O grupo também alertou que 40% dos negócios da vida noturna do Reino Unido enfrentavam o encerramento sem a intervenção do governo.
Matthew Campoli, cofundador do The Coffee Party em Toronto, também destaca que o novo género de raves sóbrias conseguiu agitar uma cena noturna estagnada e sem graça, que perdeu parte do seu brilho após a pandemia.
“Acho que há uma necessidade de conexão genuína novamente. Desde a pandemia, há uma lacuna. Desenvolveram-se ansiedades sociais e as rotinas foram destruídas, e muitas pessoas começaram a priorizar-se a si mesmas durante esse período, e é por isso que os interesses mudaram.”
Para Franklin Vaz, 33, a chegada das raves sóbrias com café em Toronto no início deste ano coincidiu com as suas próprias mudanças de estilo de vida, pois tinha decidido parar completamente de beber álcool.

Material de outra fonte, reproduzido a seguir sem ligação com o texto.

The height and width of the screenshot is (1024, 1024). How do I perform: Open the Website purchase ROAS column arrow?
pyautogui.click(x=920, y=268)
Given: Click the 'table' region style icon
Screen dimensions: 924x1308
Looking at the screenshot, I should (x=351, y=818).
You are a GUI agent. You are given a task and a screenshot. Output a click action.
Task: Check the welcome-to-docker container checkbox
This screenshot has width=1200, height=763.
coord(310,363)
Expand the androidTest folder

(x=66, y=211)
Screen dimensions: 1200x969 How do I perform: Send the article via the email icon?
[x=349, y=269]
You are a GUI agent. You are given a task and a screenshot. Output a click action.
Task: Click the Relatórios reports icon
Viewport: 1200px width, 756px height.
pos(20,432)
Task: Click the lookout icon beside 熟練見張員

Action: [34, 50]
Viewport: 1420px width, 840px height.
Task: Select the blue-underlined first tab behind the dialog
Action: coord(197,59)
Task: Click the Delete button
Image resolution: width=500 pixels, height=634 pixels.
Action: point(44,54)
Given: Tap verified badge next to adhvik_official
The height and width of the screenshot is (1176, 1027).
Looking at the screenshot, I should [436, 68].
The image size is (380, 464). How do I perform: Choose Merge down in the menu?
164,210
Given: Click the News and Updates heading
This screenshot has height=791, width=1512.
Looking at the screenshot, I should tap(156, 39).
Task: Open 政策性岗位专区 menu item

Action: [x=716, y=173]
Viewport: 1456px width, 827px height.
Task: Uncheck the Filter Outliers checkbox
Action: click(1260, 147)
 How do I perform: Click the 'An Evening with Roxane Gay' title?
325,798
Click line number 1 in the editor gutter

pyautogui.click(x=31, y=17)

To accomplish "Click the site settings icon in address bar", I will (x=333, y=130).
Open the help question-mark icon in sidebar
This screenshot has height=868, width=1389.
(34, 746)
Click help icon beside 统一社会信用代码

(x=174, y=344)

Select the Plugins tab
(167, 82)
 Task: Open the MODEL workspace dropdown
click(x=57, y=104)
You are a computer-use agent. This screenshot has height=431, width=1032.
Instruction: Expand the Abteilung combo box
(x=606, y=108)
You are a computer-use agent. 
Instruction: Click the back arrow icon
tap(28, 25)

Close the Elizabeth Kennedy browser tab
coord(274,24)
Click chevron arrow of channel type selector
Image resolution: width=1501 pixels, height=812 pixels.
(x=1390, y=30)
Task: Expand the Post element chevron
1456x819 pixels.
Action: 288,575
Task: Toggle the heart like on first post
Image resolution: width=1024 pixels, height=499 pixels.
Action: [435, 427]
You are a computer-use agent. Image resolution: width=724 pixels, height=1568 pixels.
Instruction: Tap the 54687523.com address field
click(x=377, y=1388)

Mas Franklin ainda amava música. Quando um de seus amigos DJs, que estava a tocar num evento do Coffee Party, lhe contou sobre o encontro, Vaz adorou a ideia de se juntar a pessoas com interesses semelhantes. Ele não tinha expectativas, explica, e foi para apoiar o amigo.
Enquanto esperava pela sua bebida, no entanto, Vaz ficou instantaneamente encantado com o rosto "radiante" de uma mulher que também estava na fila e puxou conversa. Descobriu-se que ambos eram corredores ávidos e levavam estilos de vida saudáveis: dois dias depois, tiveram o seu primeiro encontro, no qual correram juntos a distância de uma meia maratona, 21 km.
"A conversa fluiu naturalmente, foi muito emocionante e muito orgânico", diz Vaz sobre o encontro com a sua agora namorada.
Depois de participar nos eventos como convidado, Vaz agora trabalha como ajudante de eventos no The Coffee Party.
"Os eventos são muito motivadores", acrescenta. "As pessoas que participam querem ser a melhor versão de si mesmas. Isso motivou-me a ser a melhor versão de mim mesmo também."